Nimes plays home to house in a small lake

"Research, often, is a path orientated by incoherent choices, and yet the willingness to be permeated by the unexpected often reveals new keys to the comprehension of reality, which, being by its very nature constructed from a geography and from a relatively infinite time, is unstable, insecure and imponderable,"says Italian architect Antonino Cardillo.

"Life is not a coherent event: should architecture, then, be coherent? Our present is just one of the possible outcomes of reality and its progressive fulfilment in history is perhaps casual. Every day of every life passed could have been different. In the light of this, therefore, what meaning does the coherence of a language have? This question mark stimulated the invention of 'Max’s house in a small lake, which, as it tells its story, seems to contradict the preceding 'House of Convexities'.

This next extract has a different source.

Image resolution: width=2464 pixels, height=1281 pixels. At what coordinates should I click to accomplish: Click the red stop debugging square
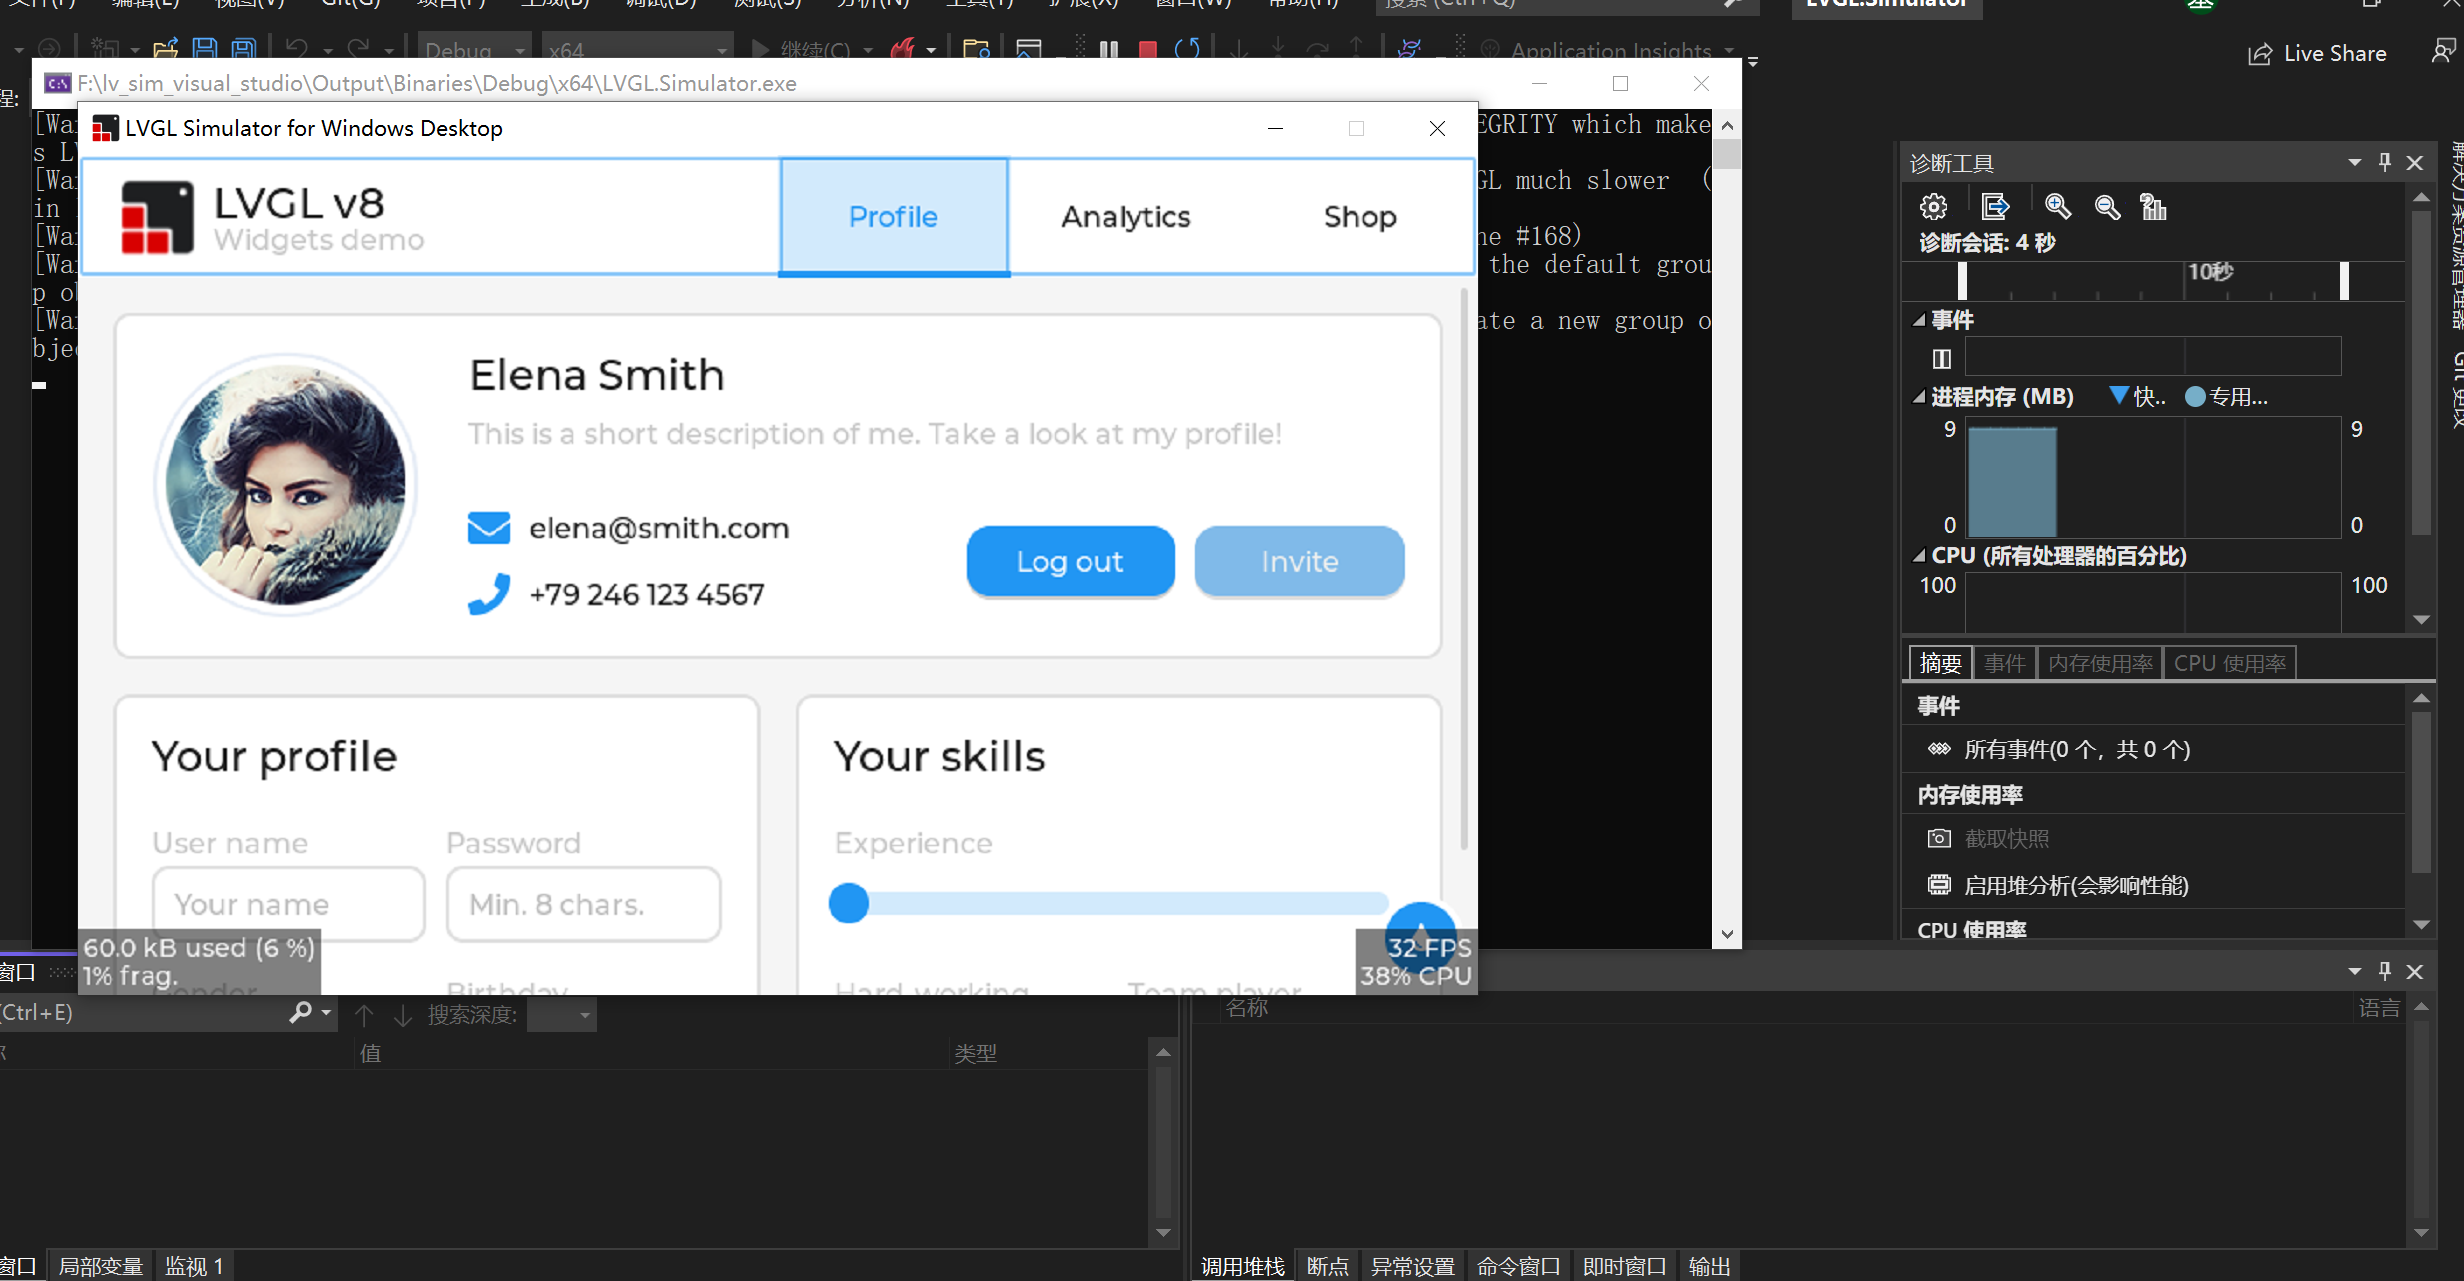pos(1148,49)
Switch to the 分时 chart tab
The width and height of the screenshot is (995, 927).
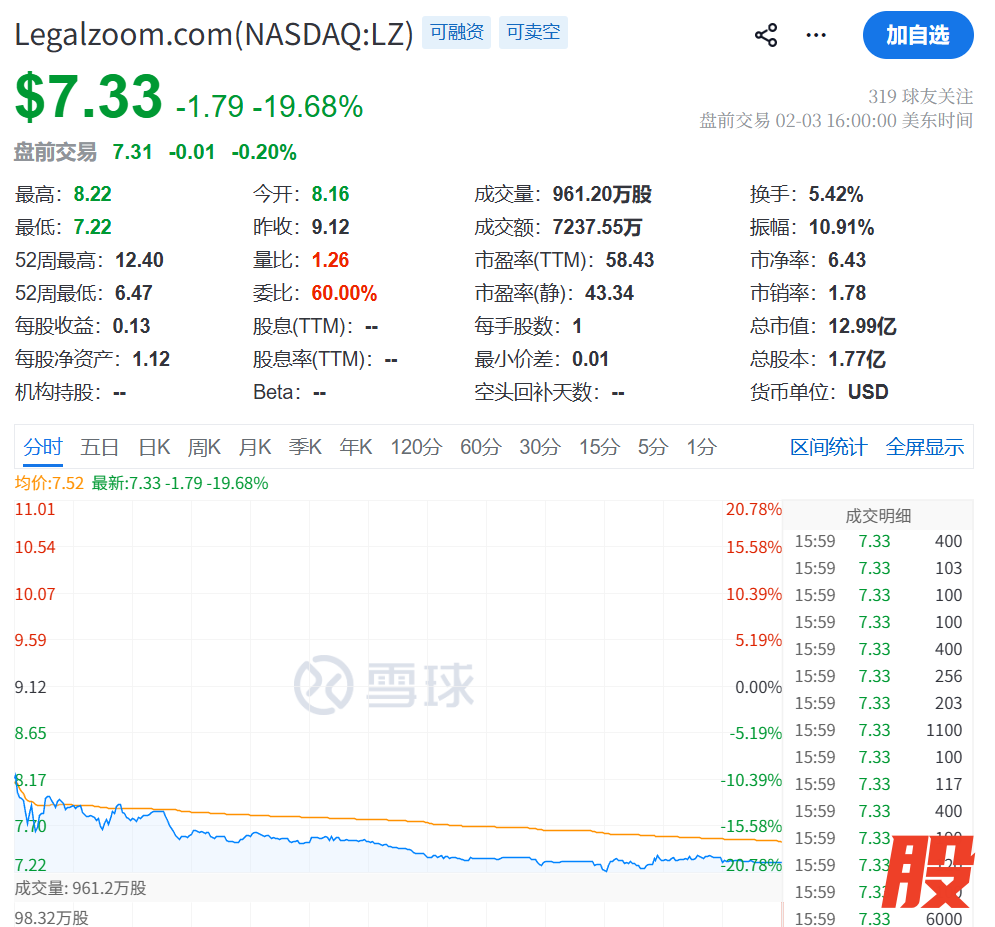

"The house looks like the transfiguration of a boat set against the wooded banks of a little lake in the countryside of Nîmes, in the south of France: a human landing stage on the edge of a natural border. The building is made up of two entities contrasting over two levels: a compact basement in travertine comprises the hall and bedroom on whose terrace is set a high, luminous living room, articulated by a slender white metal structure. This at the same time designs the textures of the perimetral glass surfaces. The landscape, from within, is thus broken up into myriad quadrants and undergoes an analytical process of reconstruction. The arrangement of the metallic elements, then, regulates the sunlight: an ample brise-soleil screens it at midday, while deep containing walls, covered in teak and suspended a metre off the floor, partially occlude the morning and afternoon light.

"Outside, to the south, the living area extends its own teak flooring so as to lap the swimming pool. Beyond the mirror of water, in an ambiguous and inaccessible place, a portico measures and interprets the landscape. To the north of the glass room, a textile parabola, stretched between the two edges of the building, shades the external dining area. Lastly, the eccentric collocation of a tower for the stairs subverts the symmetrical composition of the building and determines oblique perceptions of its internal spaces, thus becoming the essential key to a reading of the architectonic text."

Comprised of 290 sq m over two floors at a height of 10 m at its tallest, 'Max's house in a small lake' is due for completion before the end of the year.